# Directions
A. Using the eicosanoid metabolism excerpt, decide whether each statement agrees with it: (i) At least 10 aorta segments were pooled for each independent pool. (ii) The LC–MS method was used to examine the metabolic products of 63 liposomes. (iii) 19-HETE was elevated about 4-fold. Answer yes or no for each, quoting the deciding words.
B. Please duplicate everything in the eicosanoid metabolism excerpt from "Figure 5. —" down to "each independent pool.".

Figure 5. — **RNA-Seq analysis of GGPPS-deficient aorta.** A, heatmap of RNA-Seq data from two independent pools from GGPPS^SMKO and CTR individuals. B, volcano plot of RNA-Seq data from two independent pools from GGPPS^SMKO and CTR individuals. C, functional category analysis of gene transcripts by GOTERM. D, functional category analysis of gene transcripts by BIOCARTA. The data were obtained from two independent pools. 3-Week-old mice were sacrificed, and at least 10 aorta segments were pooled for each independent pool.

To learn how eicosanoid metabolism changed, we then examined by the LC–MS method the metabolic products of 53 liposomes related to eicosanoid metabolism (Table S4). Orthogonal partial least-squares discriminant analysis (O-PLS-DA) was initially applied to LC–MS data to illustrate separation between KO and control individuals (Fig. 6A). The S-plot highlighted four metabolites significantly correlated with GGPPS deficiency (leukotriene B4(LTB4), leukotriene E4(LTE4) instead of LTB4, LTE4, PGE1, and LXA5) (Fig. 6B). These dimensionality reduction analyses showed that the metabolite production was significantly changed in GGPPS-deficient aorta smooth muscle (Fig. 6, A and B) by their change in abundance (Fig. S5). In GGPPS-deficient smooth muscle, such fatty acids as eicosapentaenoic acid (EPA), docosahexaenoic acid (DHA), and arachidonic acid (AA) were accumulated significantly (Fig. 6C). Particularly, AA and its intermediate products were elevated apparently (e.g. LTB4 and LTE4 produced by 5-lipoxygenases (LOXs) were elevated about ∼4-fold; the (19R)-hydroxy-5Z,8Z,11Z,14Z-eicosatetraenoic acid (19-HETE) catalyzed by cytochrome P450 (CYP450) was elevated about ∼2-fold; the epoxyeicosatrienoic acids produced by CYP450, including 14,15-epoxyeicosatrienoic acid (EET), 11,12-EET, 8,9-EET, and 5,6-EET, were elevated about ∼1.7-fold. The increased liposomes were reported to show proinflammatory tendency, such as chemotaxis of LTB4 (36) and enhanced vascular permeability by LTE4 (37). Therefore, the accumulation of fatty acids or eicosanoids and their bioactive intermediates implies damage to eicosanoid metabolism and thereby inducing inflammation and apoptosis (38).

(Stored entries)
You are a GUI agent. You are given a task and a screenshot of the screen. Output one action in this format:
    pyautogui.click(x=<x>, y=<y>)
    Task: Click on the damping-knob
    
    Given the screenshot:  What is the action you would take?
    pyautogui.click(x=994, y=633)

# Answers for the tasks
A.
(i) Yes: "at least 10 aorta segments were pooled for each independent pool."
(ii) No: "the metabolic products of 53 liposomes related to eicosanoid metabolism"
(iii) No: "the (19R)-hydroxy-5Z,8Z,11Z,14Z-eicosatetraenoic acid (19-HETE) catalyzed by cytochrome P450 (CYP450) was elevated about ∼2-fold"

B.
Figure 5. — **RNA-Seq analysis of GGPPS-deficient aorta.** A, heatmap of RNA-Seq data from two independent pools from GGPPS^SMKO and CTR individuals. B, volcano plot of RNA-Seq data from two independent pools from GGPPS^SMKO and CTR individuals. C, functional category analysis of gene transcripts by GOTERM. D, functional category analysis of gene transcripts by BIOCARTA. The data were obtained from two independent pools. 3-Week-old mice were sacrificed, and at least 10 aorta segments were pooled for each independent pool.